In der Flanke gab es die zweite Begegnung mit der feinen englischen Art, als ein ungeduldiger Einzelbergsteiger an meinem Seilende vorbeistapfte und direkt vor mir, bevor noch einer zur Seite treten konnte, mit unserem Seil zwischen den Beinen (!) die Spur für sich beanspruchte, bis er Berni fast auf den Hacken stand...


Foto: Berni

Oben gibt es nach all dem Firn einen Felsgipfel mit Gipfelrastplateau und einer Blockwerk-Gipfelpyramide mit Gipfelkreuz, die man nach Beweisfoto am besten sofort wieder verlässt, da höchstens 3 Leute sich dort drapieren können und alle Schlange stehen...


Foto: Gisela

Petrus zeigte ein halbherziges Einsehen und gönnte uns bei dunklem Himmel wenigstens einiges an Aussicht, die da oben wirklich grandios ist. Alles in allem ist das Allalinhorn ein netter Firnhatsch, auch Kinder waren in der Lage die Wegstrecke zu bewältigen. Aber man kann ja dem Beispiel des Vorsitzenden folgen und das Ganze ein andermal über den Hohlaubgrat zur Britanniahütte verschärfen.


Gipfelrast - naja, ganz oben war kein Platz. Foto: Gisela

Und dann ging das Rätselraten los, wo denn die zweite Seilschaft abgeblieben sei. Natürlich gab es kein Netz, Verständigung ging also nicht... also warten und dann weiter, runter aufs Feejoch und plangemäß langer Abstieg quer über den Feegletscher zur Längfluehütte. Man konnte ohne Seil über die Skipiste gehen, die quer durchs Spaltengelände führte. links und rechts waren die riesigen Spalten zusätzlich ausgebaggert, um in der Mitte die Piste aufzufüllen, die frisch gewalzt (und somit offensichtlich sicher) war. Das ganze Gebiet sah aus wie eine Baustelle, es stand außer den Liftmasten auch einiges an schwerem Gerät herum. Richtig gespenstisch, besonders bei dem düsteren Wetter - klar, auch ohne Schneeregen ging es nicht ab.


Feegletscher, Foto: Berni

Die Längfluehütte ist ein Alptraum! Beschallung wie beim Jagateerestaurant in der Skiarena, düster, teuer mit Kantinencharme, enge dunkle Lager...
Zu unserem freudigen Erstaunen tauchte hier auch Uli auf, der ganz allein von Mittelallalin quer über den Gletscher hierher gewandert war . Und endlich Nachricht, von Mittelallalin: das nächste Negerlein... Jörg hatte auch Knieprobleme bekommen und musste talwärts (den Gipfel hatte die Seilschaft, von uns ungesehen, irgendwann auch erreicht gehabt). Da mussten aus logistischen Gründen (Fahrgemeinschaft etc.) alle runter... ade, Alphubeltour!

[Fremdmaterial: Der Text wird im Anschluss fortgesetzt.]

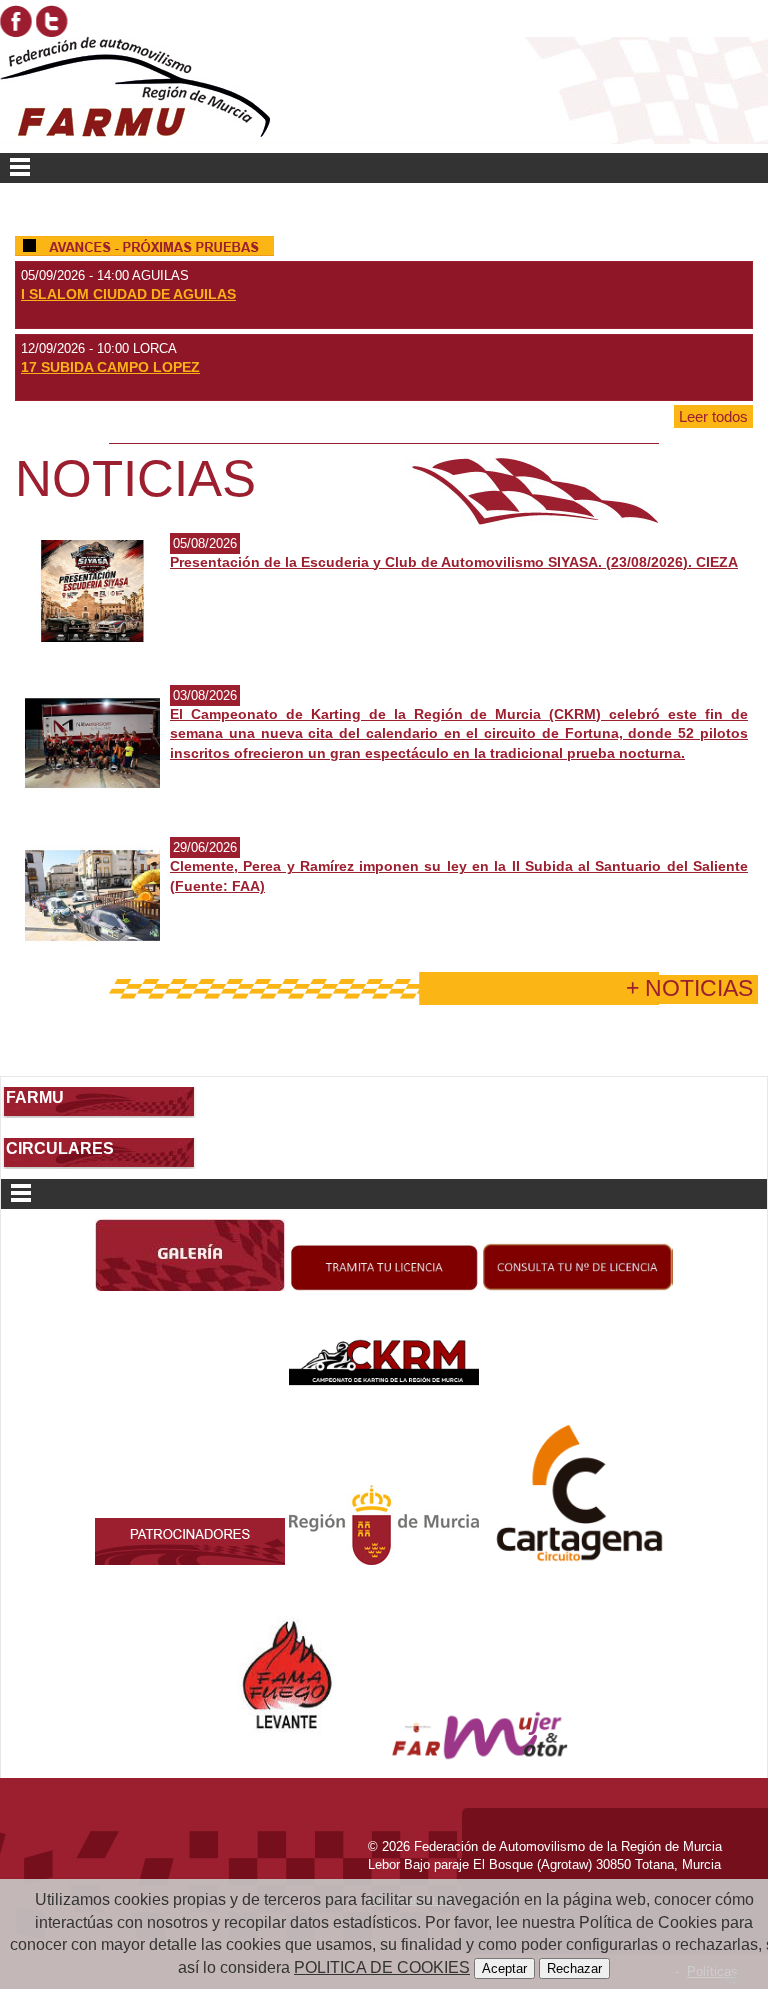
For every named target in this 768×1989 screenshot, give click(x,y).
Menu (384, 168)
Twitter (52, 21)
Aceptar (504, 1968)
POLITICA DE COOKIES (382, 1967)
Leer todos (713, 416)
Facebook (16, 21)
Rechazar (574, 1968)
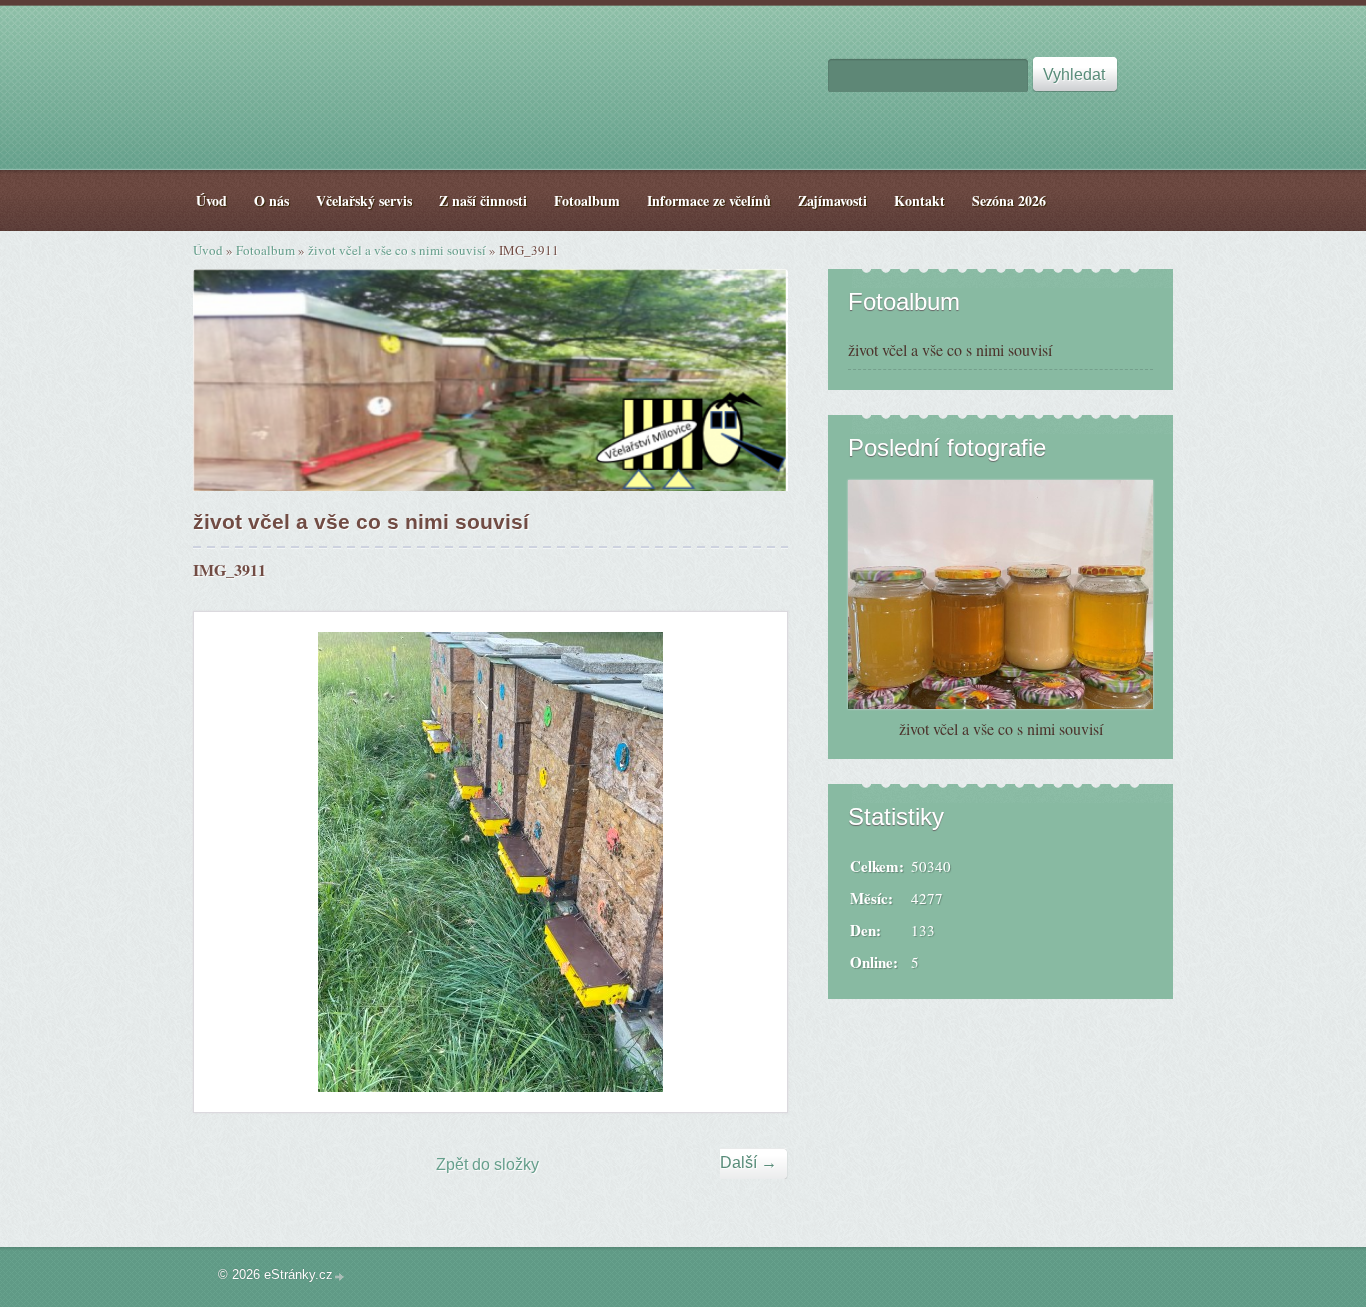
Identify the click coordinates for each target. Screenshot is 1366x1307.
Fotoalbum (265, 250)
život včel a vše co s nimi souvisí (397, 250)
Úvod (208, 250)
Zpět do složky (487, 1164)
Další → (748, 1162)
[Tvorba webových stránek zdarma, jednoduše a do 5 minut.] (340, 1276)
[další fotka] (754, 862)
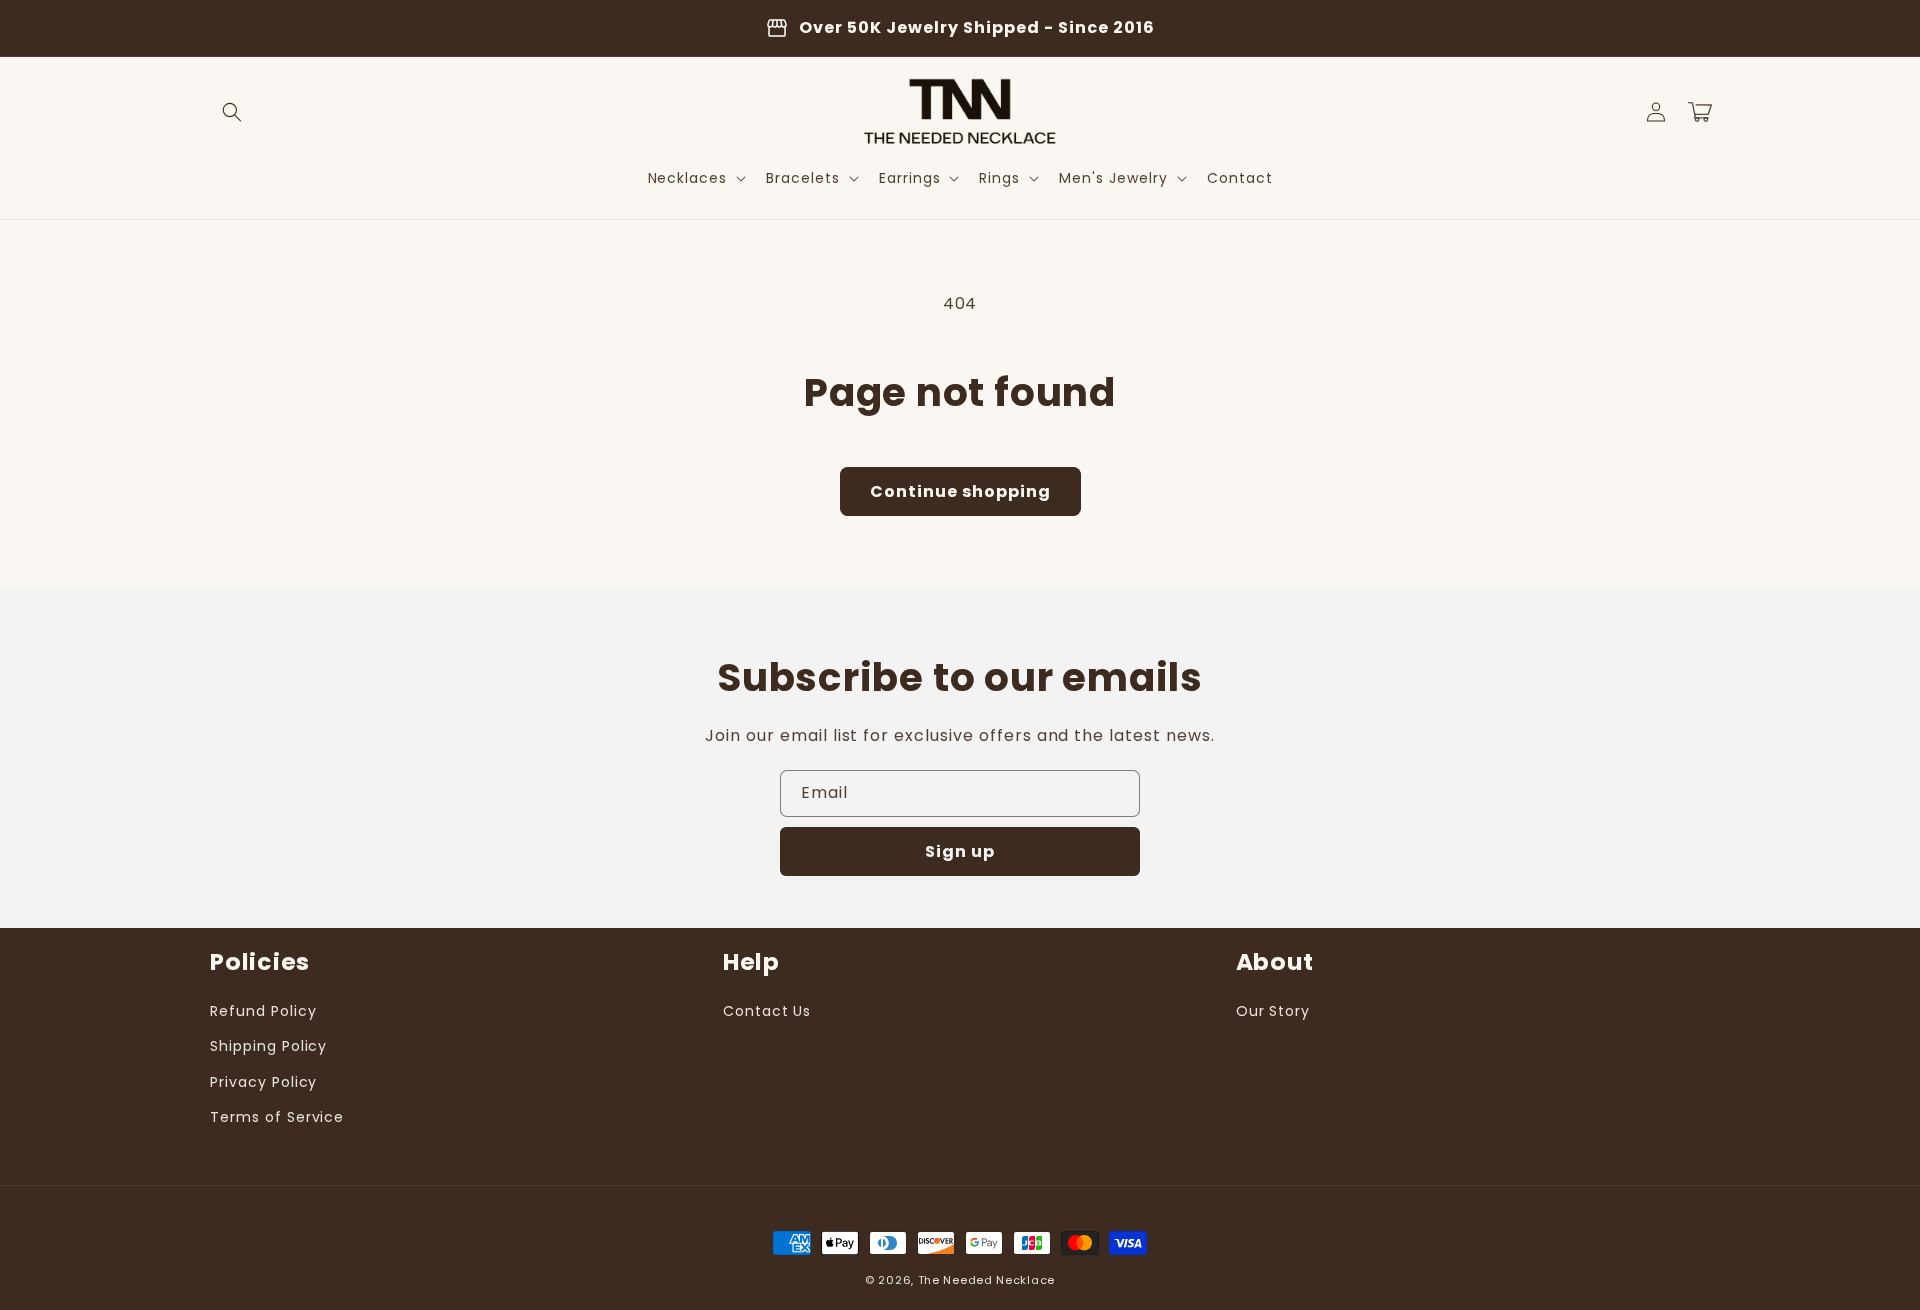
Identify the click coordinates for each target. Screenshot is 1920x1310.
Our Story (1273, 1011)
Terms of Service (277, 1117)
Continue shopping (960, 491)
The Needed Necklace (986, 1280)
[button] (232, 112)
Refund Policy (263, 1011)
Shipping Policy (268, 1046)
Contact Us (767, 1011)
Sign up (960, 851)
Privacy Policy (263, 1082)
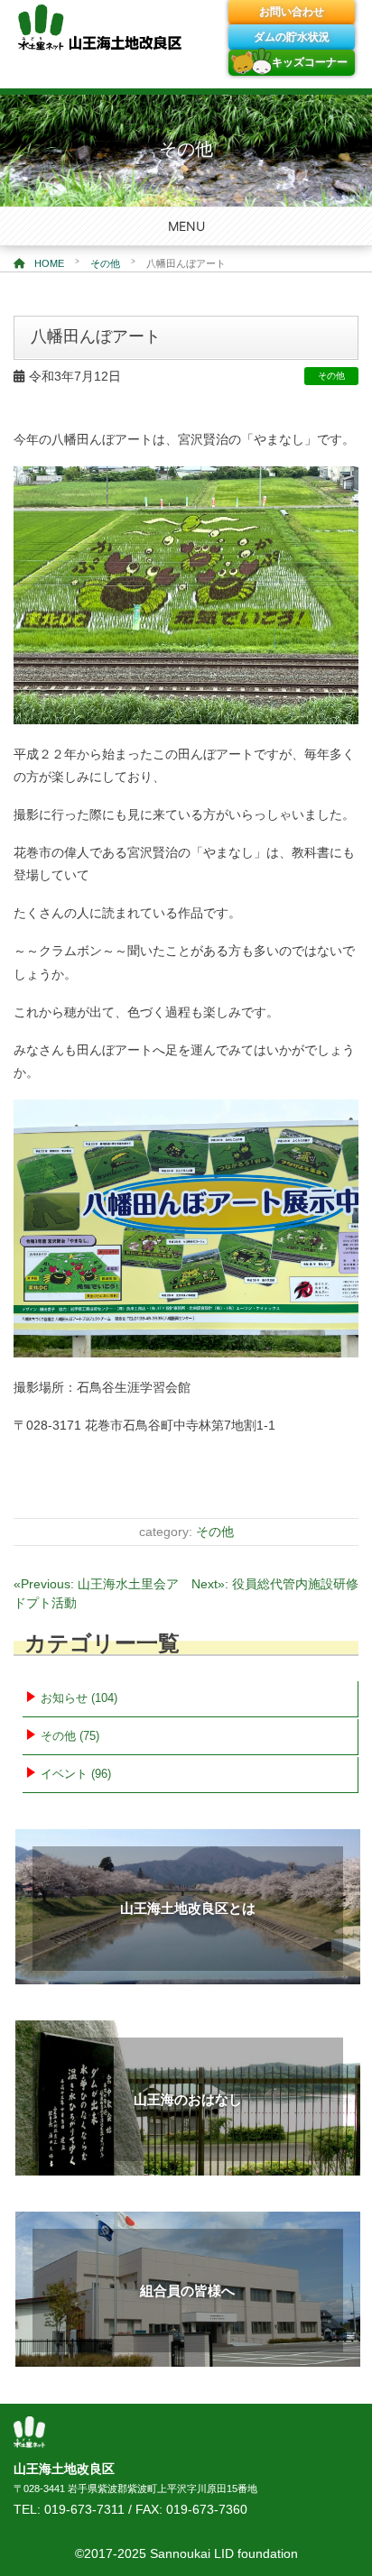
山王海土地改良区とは (188, 1908)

Dass Tom bedauerlicherweise aus beruflichen Gründen ohnehin morgen, am Dienstag, würde die Biege machen müssen, war mittlerweile bekannt, schade, Tom. Da waren's nur noch - hm, wieviele eigentlich?
Um es endlich kurz zu machen: zwei.
Was die anderen angeht, so waren logistische Probleme (Heimfahrt und Mitfahrgelegenheit) eben logistische Probleme und Knieprobleme eben Knieprobleme, da kann man nix machen.

Ich bemerkte schon, dass Petrus ziemlich boshaft sein kann... am Dienstag gab es bis zum frühen Nachmittag schönstes Hochtourenwetter. Ach Alphubel...


Mischabelgruppe, Foto: Gisela

Andererseits muss man zugeben, dass der Verzicht auf die Übernachtung in diesem gräßlichen Bergrestaurant keinen wirklichen Verlust darstellt! Außerdem ist der Weg über die Täschhütte sowieso besser als der Eisbruch an der Längfluehütte. Und den ersten Viertausender hat Jede/r bekommen.
Das letzte Wort soll Lisanne haben:
"Das Wallis steht möglicherweise auch noch nächstes Jahr, und bis dahin sind wir garantiert zu Helden der Berge gereift, die alle geplanten Viertausender (und davon gibt es ja noch ne ganze Menge in der Schweiz) locker abhaken werden."